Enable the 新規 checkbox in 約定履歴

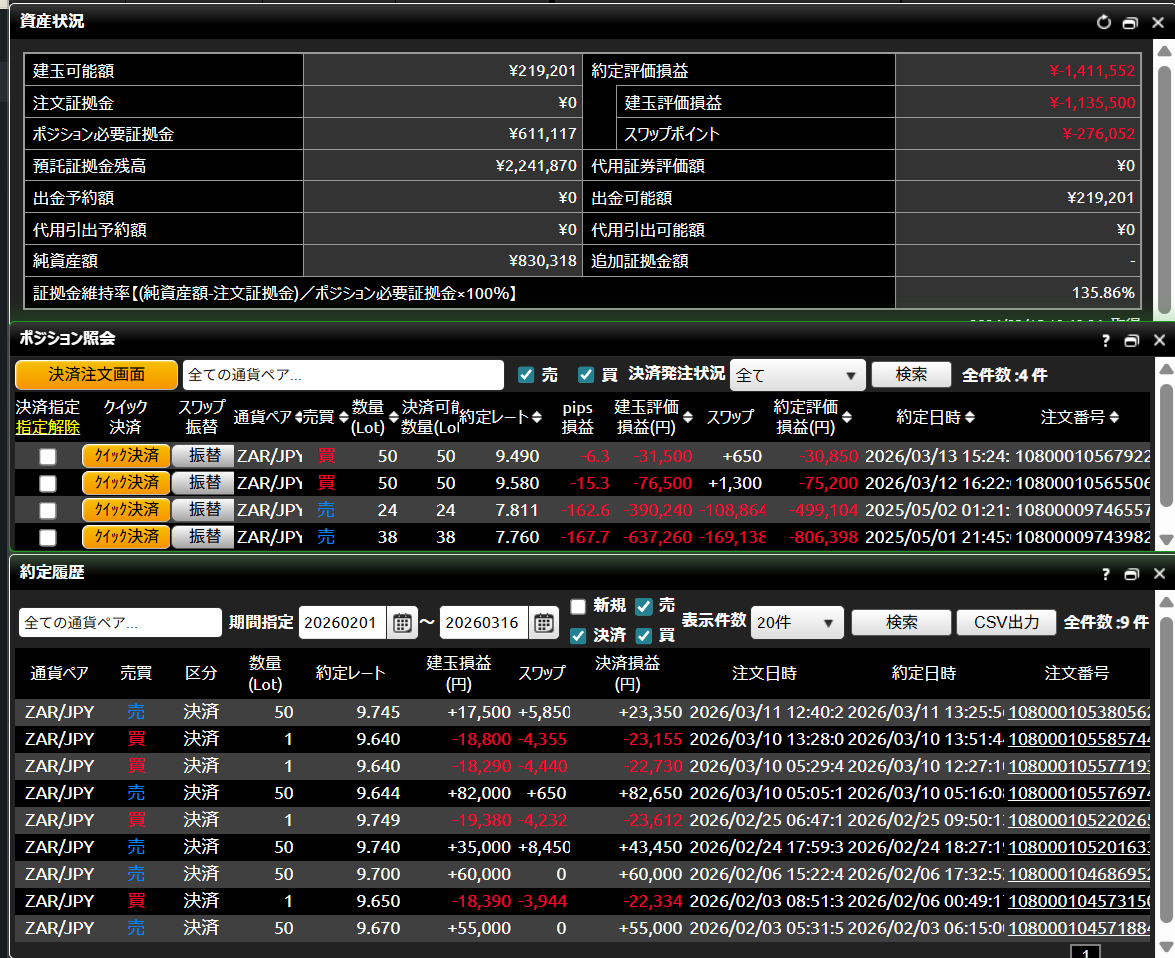tap(578, 606)
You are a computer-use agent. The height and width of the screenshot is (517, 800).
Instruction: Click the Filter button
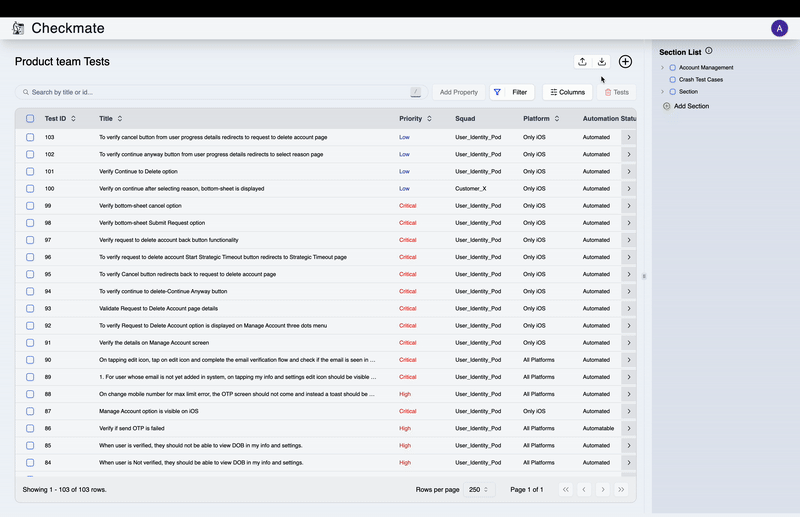pos(512,92)
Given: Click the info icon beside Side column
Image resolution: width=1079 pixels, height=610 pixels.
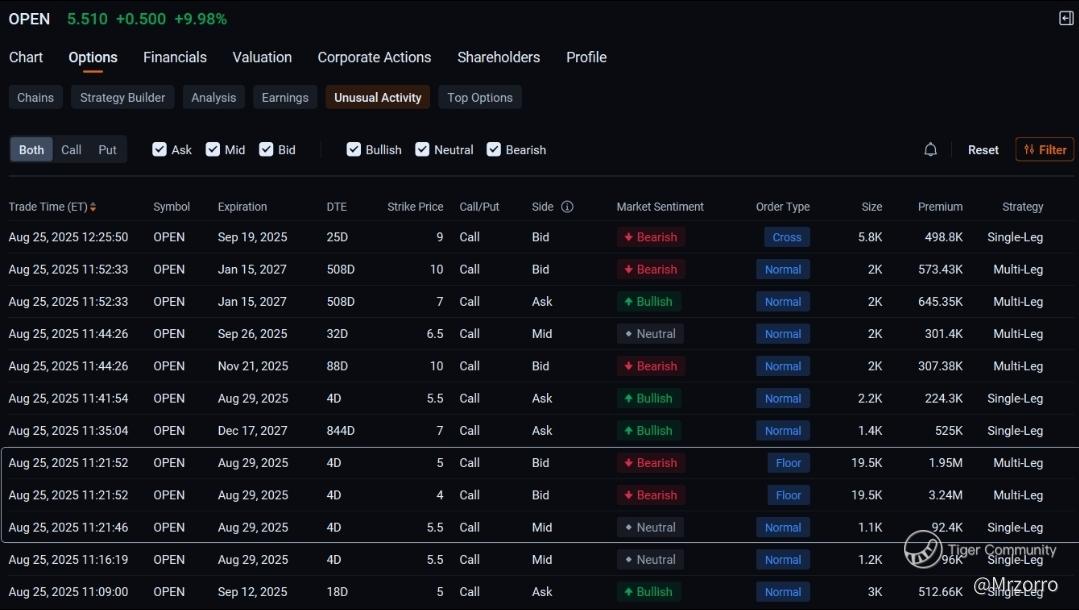Looking at the screenshot, I should tap(567, 207).
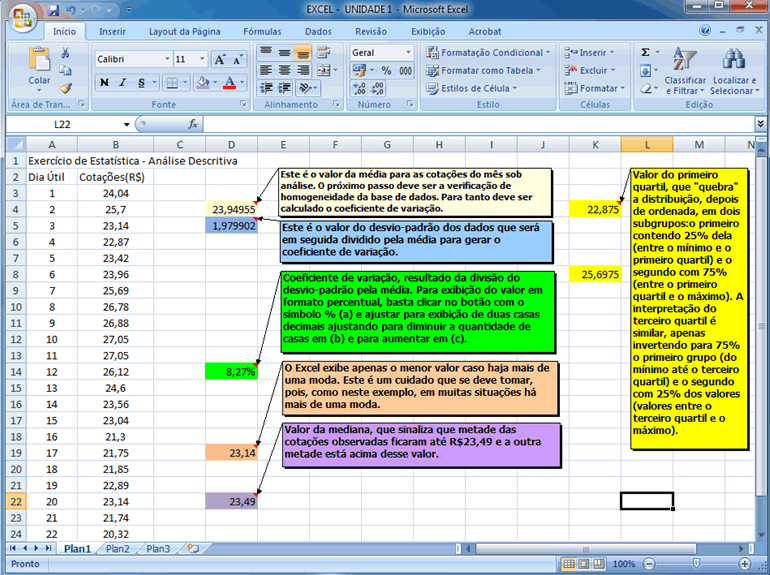Open the Formatação Condicional dropdown
Viewport: 770px width, 575px height.
[x=488, y=52]
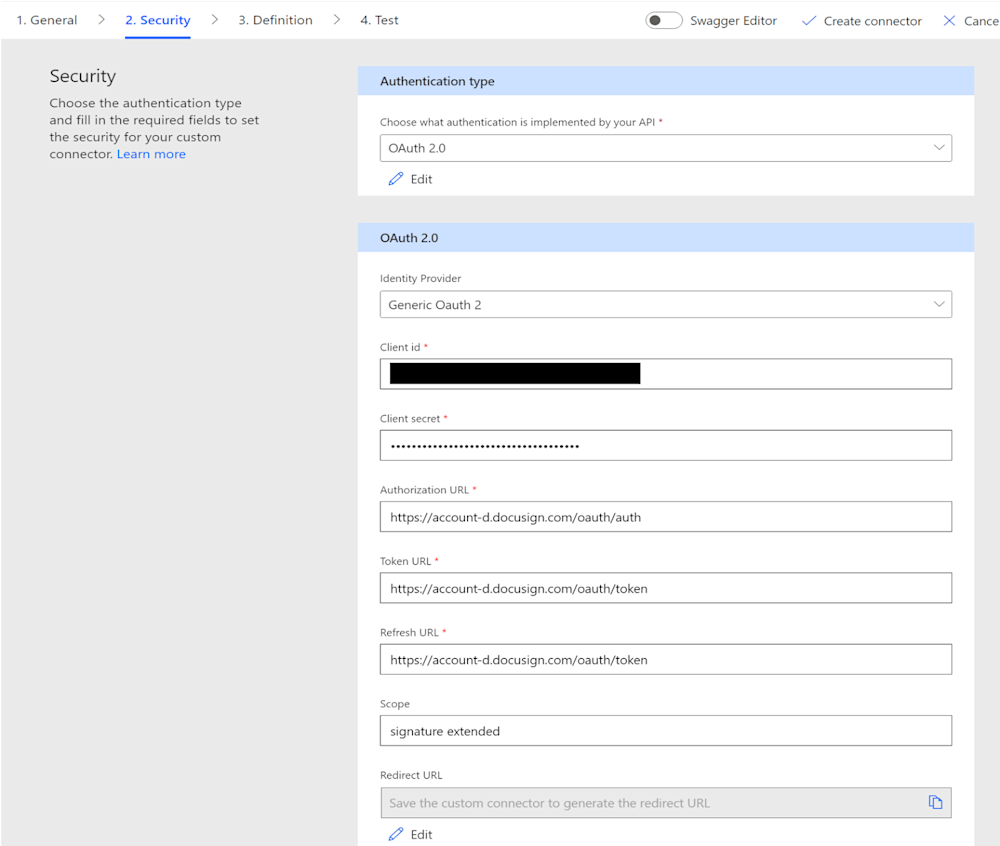
Task: Click the Identity Provider dropdown chevron
Action: point(939,304)
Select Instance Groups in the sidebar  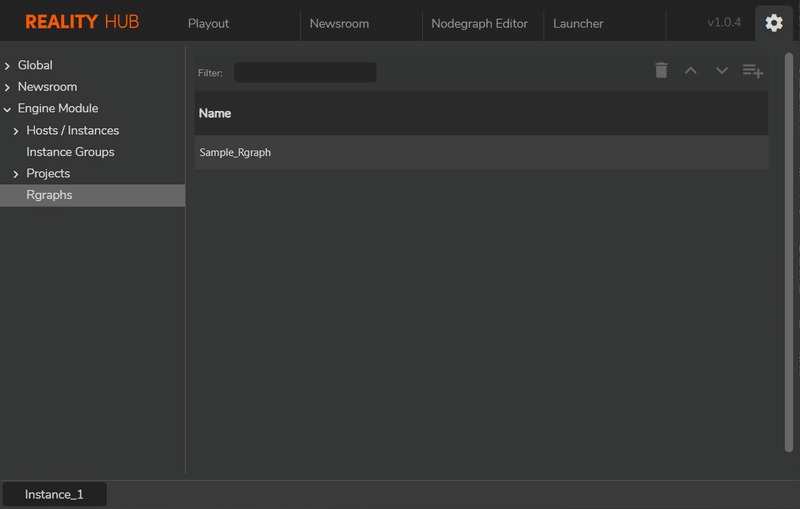click(70, 152)
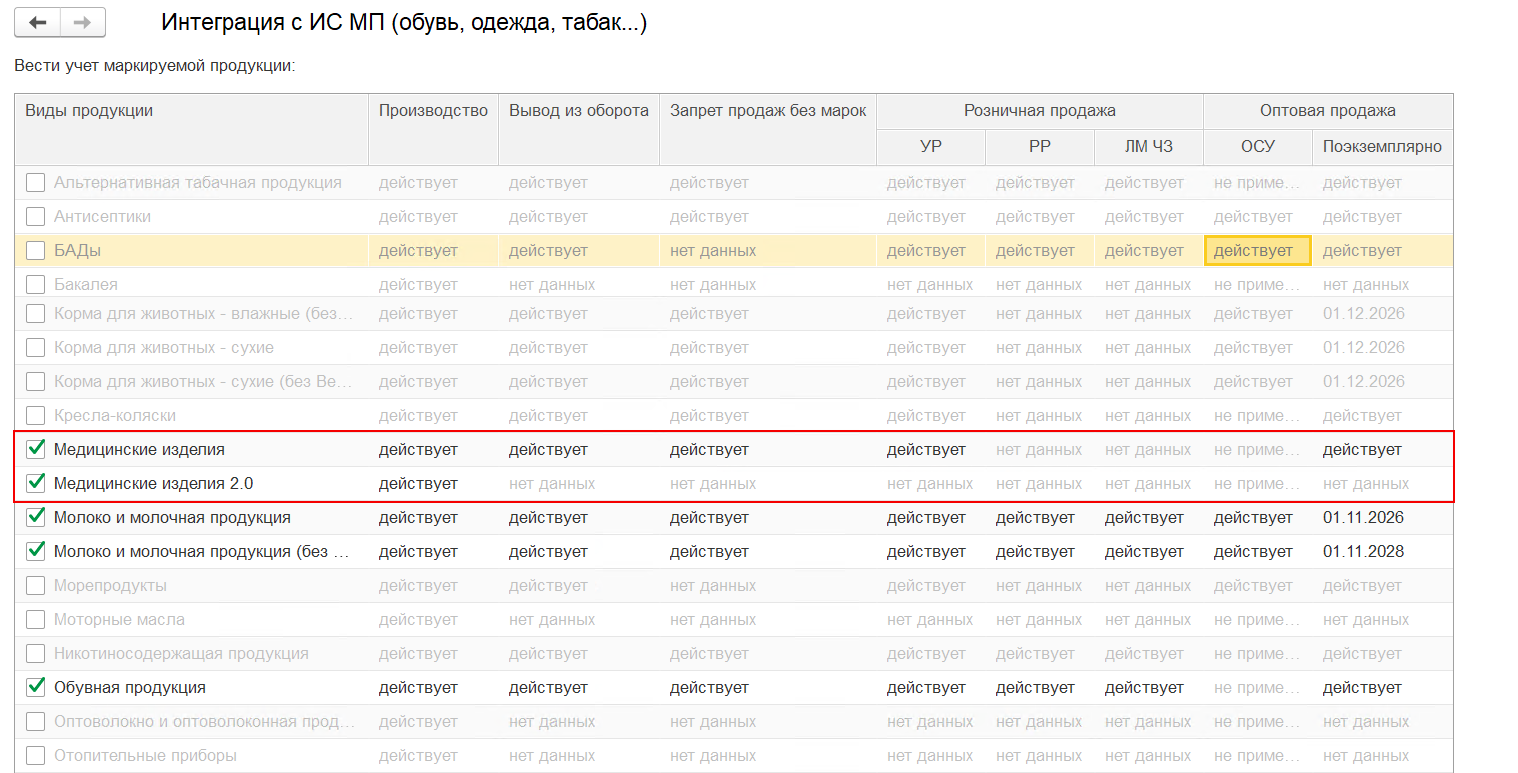Toggle the Обувная продукция checkbox
The width and height of the screenshot is (1518, 773).
pyautogui.click(x=36, y=687)
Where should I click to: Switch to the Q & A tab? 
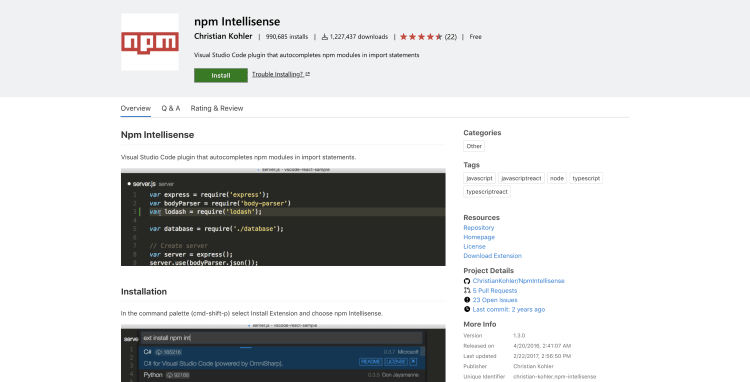click(x=171, y=109)
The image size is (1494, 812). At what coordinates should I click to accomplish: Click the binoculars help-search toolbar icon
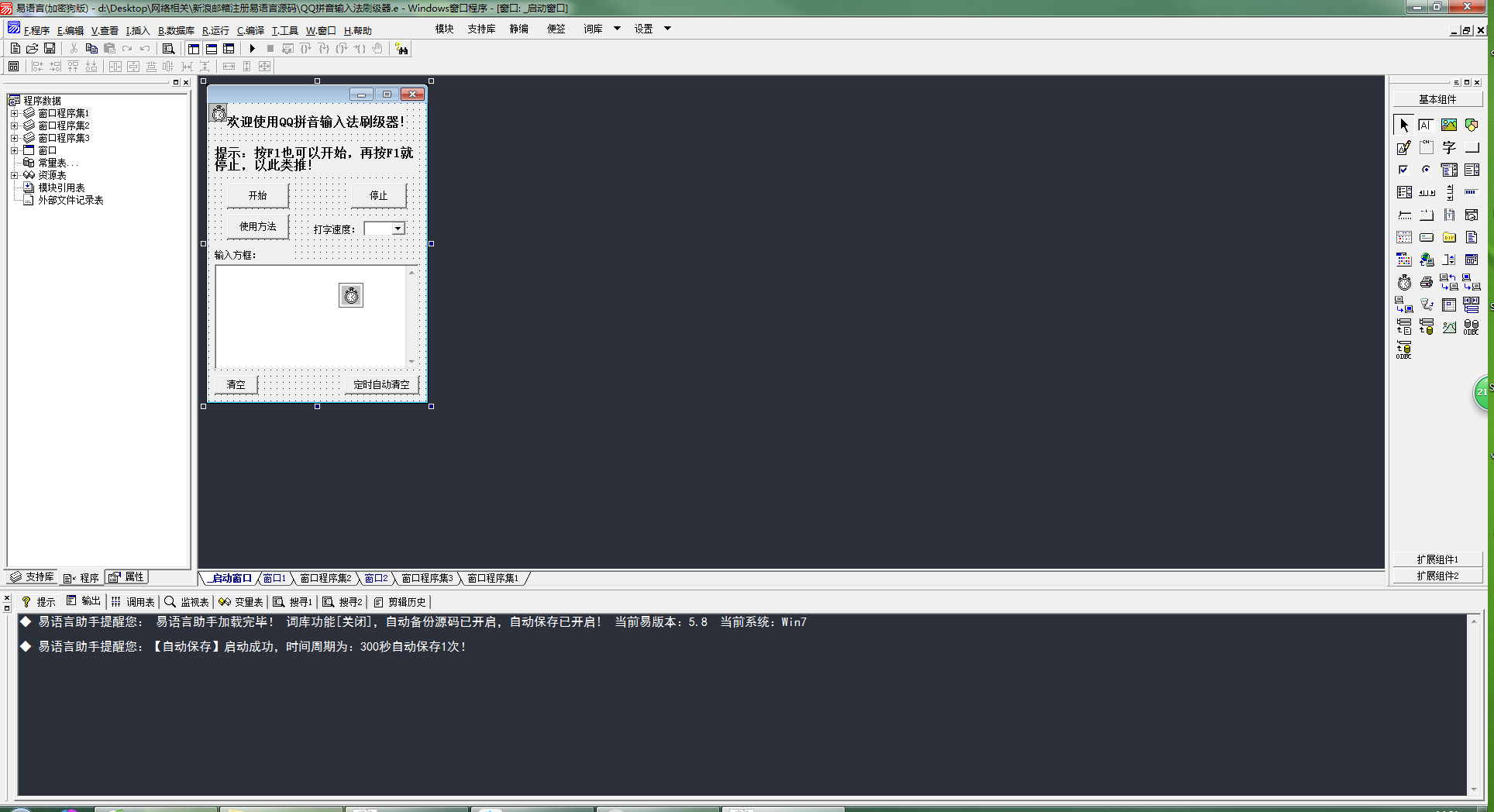click(401, 49)

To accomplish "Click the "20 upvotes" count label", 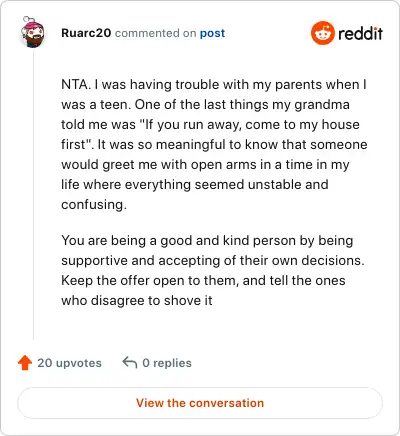I will 69,363.
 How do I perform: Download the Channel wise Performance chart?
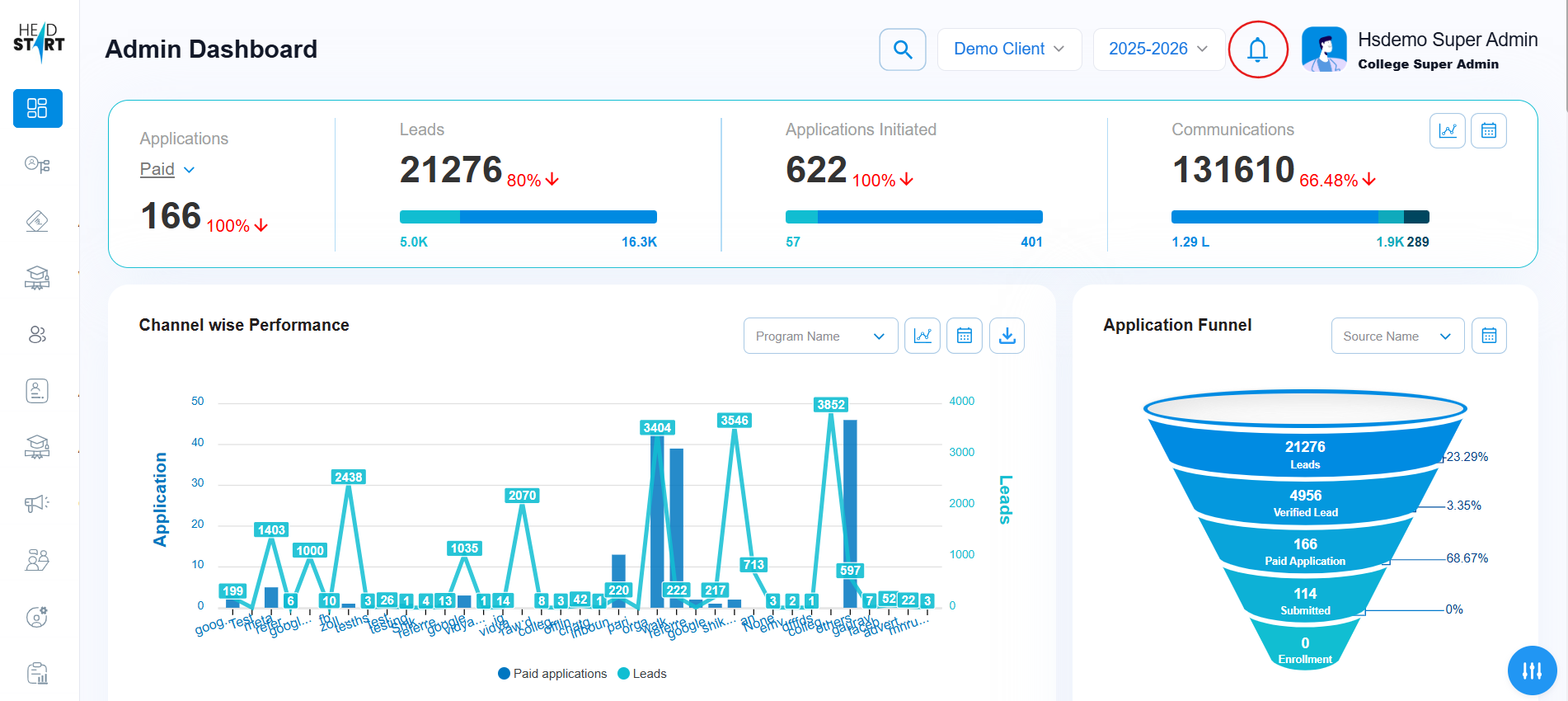tap(1007, 336)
++++++
Copy exactly, and copy nothing else: the lines from the start of the data above through the line that holds "Given: Click the info icon beside Side column". The pictures stay out.

• _Answer area_
Enable the 新規 checkbox in 約定履歴

tap(578, 606)
You are a computer-use agent. The height and width of the screenshot is (517, 800).
Instruction: Click the Filter button
pos(512,92)
Given: Click the info icon beside Side column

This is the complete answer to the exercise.